Mann has either been a student or been teaching students for most of his life. After he graduated from Bryan (1992), he took up a teaching and coaching position at Providence Christian Academy in Lilburn, Ga. After three years there, he went on to Trinity International University where he earned his M.A. in Church history and Christian thought (1997), and then he continued to earn a Ph.D. in history from the University of Georgia (2005). Mann has taught at the high school, undergraduate and graduate level.

He did all of this because he loved interacting with students. “I enjoy those moments when it clicks for a student, where they are engaged, where they see the world in a different way, where they see themselves in a different way,” Mann said.

While he appreciated the depth allowed for in graduate classes, he favored teaching at the freshman level. He explained the diversity of engagement, those who are and those who are not. “For me the challenge was, even if it was just for one class period, to find out what it was that engaged that individual.”

He shared a story about one individual: “Sometimes he was there, sometimes he wasn’t. But one of the days he perked up. He engaged, and he asked questions. That was a good day. That was fun.”

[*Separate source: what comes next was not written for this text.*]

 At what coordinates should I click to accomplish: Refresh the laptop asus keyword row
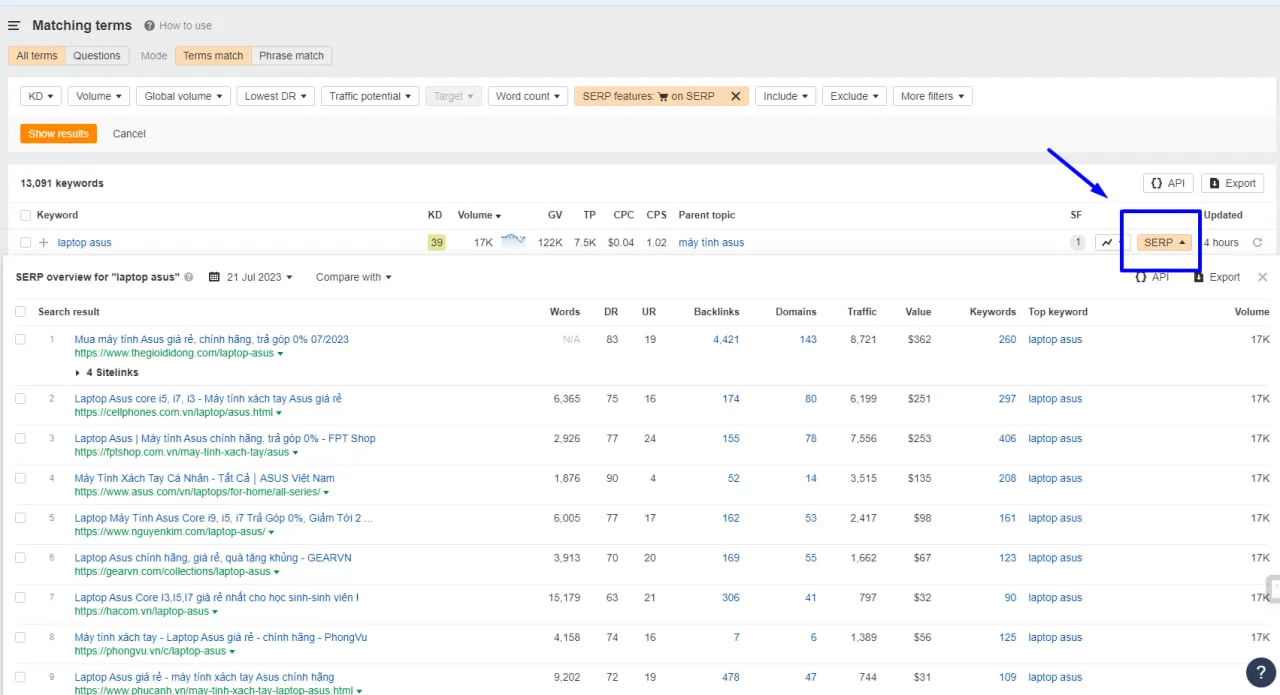1257,243
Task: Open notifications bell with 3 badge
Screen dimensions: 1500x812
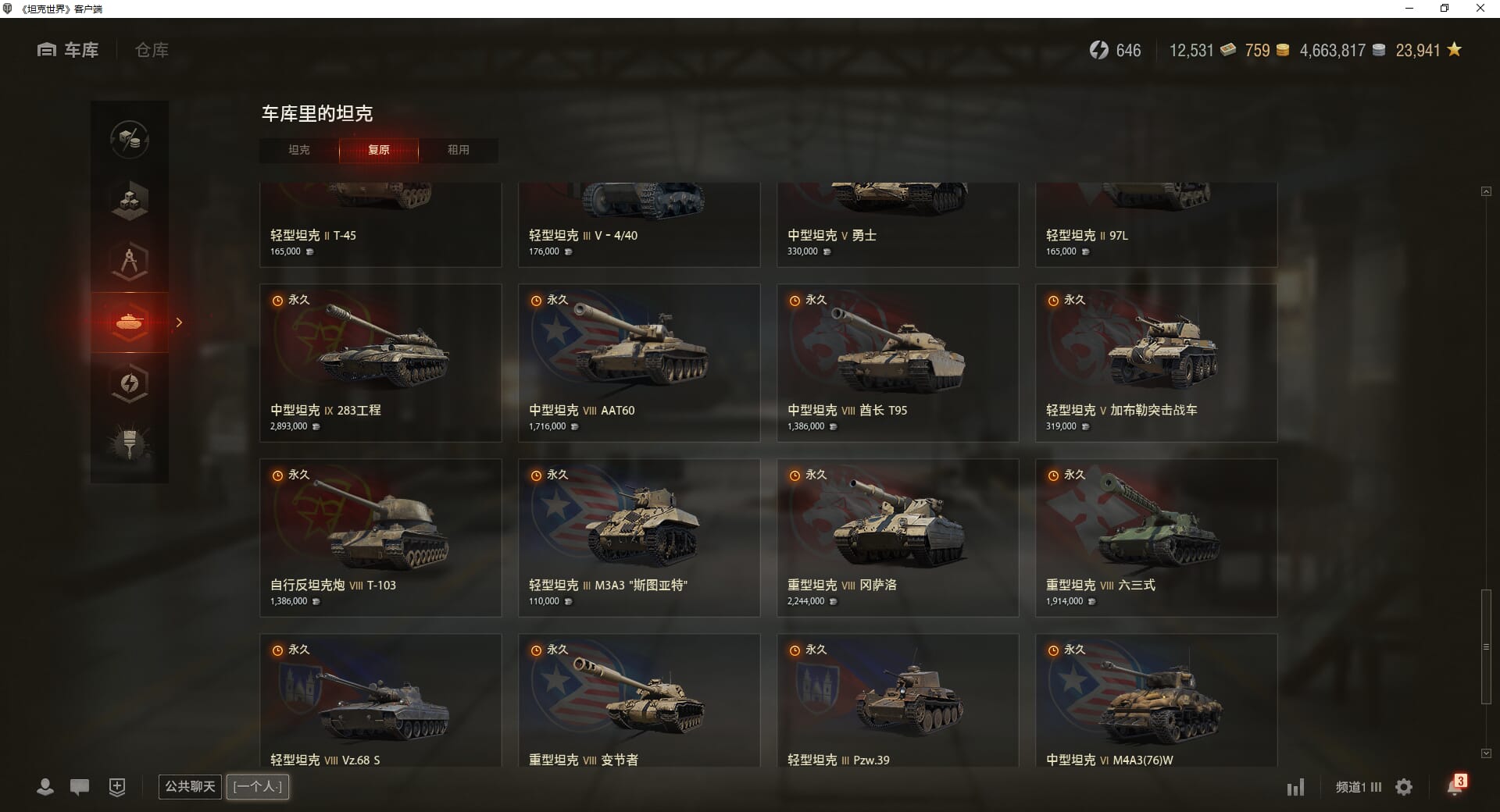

While he has been teaching or involved in academics for almost 30 years, Mann transitioned to the administrative side of academics in 2010 at Liberty University, becoming the Dean of the graduate school and then eventually to the Vice Provost. Continuing in an administrative position, Mann will carry his skills reaped from his years of teaching and learning to Bryan College.

Nathan Ecarma is a senior studying Bible, language and journalism.